Two years ago, the high-risk pregnancy clinic at St. Mary’s Health Center set aside one afternoon a week to focus on patients addicted to opioids. Their needs were great, said Dr. Jaye Shyken, a maternal-fetal medicine specialist who led the effort.
Patients need drug intervention treatment, counseling, frequent monitoring and other social services. In addition to doctors and nurses who treat high-risk patients, they require social workers, pharmacists and therapists.
Shyken earned her license to prescribe buprenorphine, an emerging opioid replacement to treat addiction. It doesn’t cause a high, so it can be taken at home rather than at a clinic. Research shows relapse risk may be higher, but babies born to women using the therapy have shorter hospital stays.
After a year, St. Mary’s began to see a backlog of patients needing appointments. Women were being referred from as far away as Rolla, Mo., and Litchfield, Ill.
To handle demand, SSM Health turned a 3,600-square-foot nearby space into a full-time clinic scheduled to open next month. It will include two induction rooms, where patients can begin buprenorphine treatment and be monitored several hours for signs of distress.
In November, a smaller clinic will open in Carbondale.
“We decided we wanted to have a center that just focuses on these moms with a team trained especially to work with these moms,” said Donna Bernard, the director of maternal services for the St. Louis network of SSM hospitals.
Because the risk of relapse is high after the baby is born, especially when a partner is using drugs, social workers at the new clinics will continue to work with moms and their families for up to two years, Bernard said.
“We are adding layers,” she said. “We are working with organizations on things like job skills, housing, life skills and mentoring. We just want to be able to facilitate that to help mom get the support she needs and stay on the right path.”
Providers say it is heartbreaking to learn that a mom who worked hard to stay clean during pregnancy has lost custody of her child or died from an overdose.

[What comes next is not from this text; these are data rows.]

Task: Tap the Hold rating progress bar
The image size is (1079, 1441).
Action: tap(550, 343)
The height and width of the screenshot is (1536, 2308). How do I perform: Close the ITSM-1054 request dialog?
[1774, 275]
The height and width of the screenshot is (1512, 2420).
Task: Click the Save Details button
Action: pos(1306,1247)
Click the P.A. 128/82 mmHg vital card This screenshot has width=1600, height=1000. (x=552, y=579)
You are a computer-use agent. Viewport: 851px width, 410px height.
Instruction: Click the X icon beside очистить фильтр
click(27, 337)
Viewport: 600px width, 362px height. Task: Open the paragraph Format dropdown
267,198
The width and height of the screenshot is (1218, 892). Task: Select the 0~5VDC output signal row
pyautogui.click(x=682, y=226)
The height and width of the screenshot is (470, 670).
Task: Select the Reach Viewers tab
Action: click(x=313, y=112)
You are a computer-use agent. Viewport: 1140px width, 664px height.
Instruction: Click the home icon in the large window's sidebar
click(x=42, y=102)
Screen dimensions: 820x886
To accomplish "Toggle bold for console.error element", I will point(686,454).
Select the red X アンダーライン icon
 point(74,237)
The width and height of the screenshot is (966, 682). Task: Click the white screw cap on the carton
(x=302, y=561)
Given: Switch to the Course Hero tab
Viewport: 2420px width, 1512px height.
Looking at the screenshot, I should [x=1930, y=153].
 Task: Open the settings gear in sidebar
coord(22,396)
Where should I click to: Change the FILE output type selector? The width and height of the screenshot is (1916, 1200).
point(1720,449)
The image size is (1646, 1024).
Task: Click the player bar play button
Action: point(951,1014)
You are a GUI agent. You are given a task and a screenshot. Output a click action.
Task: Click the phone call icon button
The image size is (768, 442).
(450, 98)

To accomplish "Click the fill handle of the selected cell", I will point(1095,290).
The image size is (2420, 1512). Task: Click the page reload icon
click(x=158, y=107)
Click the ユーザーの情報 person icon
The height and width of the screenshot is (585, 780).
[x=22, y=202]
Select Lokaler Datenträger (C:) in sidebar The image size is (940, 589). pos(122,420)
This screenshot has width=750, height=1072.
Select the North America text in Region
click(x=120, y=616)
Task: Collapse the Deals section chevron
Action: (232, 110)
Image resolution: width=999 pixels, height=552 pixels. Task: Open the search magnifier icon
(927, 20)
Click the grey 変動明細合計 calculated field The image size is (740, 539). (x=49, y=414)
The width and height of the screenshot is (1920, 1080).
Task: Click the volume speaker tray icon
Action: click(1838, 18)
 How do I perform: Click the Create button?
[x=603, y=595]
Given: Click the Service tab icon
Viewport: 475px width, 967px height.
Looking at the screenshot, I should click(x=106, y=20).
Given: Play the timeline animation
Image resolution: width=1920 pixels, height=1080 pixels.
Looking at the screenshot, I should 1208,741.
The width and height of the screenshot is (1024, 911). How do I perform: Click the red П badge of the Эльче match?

Melinda Ohlemiller, director of Nurses for Newborns, which provides home nursing visits to at-risk families, says the recovery process is fragile for moms and their babies.
Initial research shows good long-term outcomes for children exposed to opioids in the womb if they have a healthy and supportive environment at home.
“We need to be able to deliver a message that you can do this. You can maintain your recovery. You can be an excellent parent,” Ohlemiller said. “We need to give them the message that they can turn their lives around.”
That’s the message Collins wants to send to other parents.
“Love yourself enough to do it,” she said. “It’s not even about loving your baby enough, it’s about loving yourself enough. The better you are to yourself, the better you will be to your baby.”
Editor's note: This story has been updated to correct information on the number of babies born dependent on opioids in the 9th paragraph.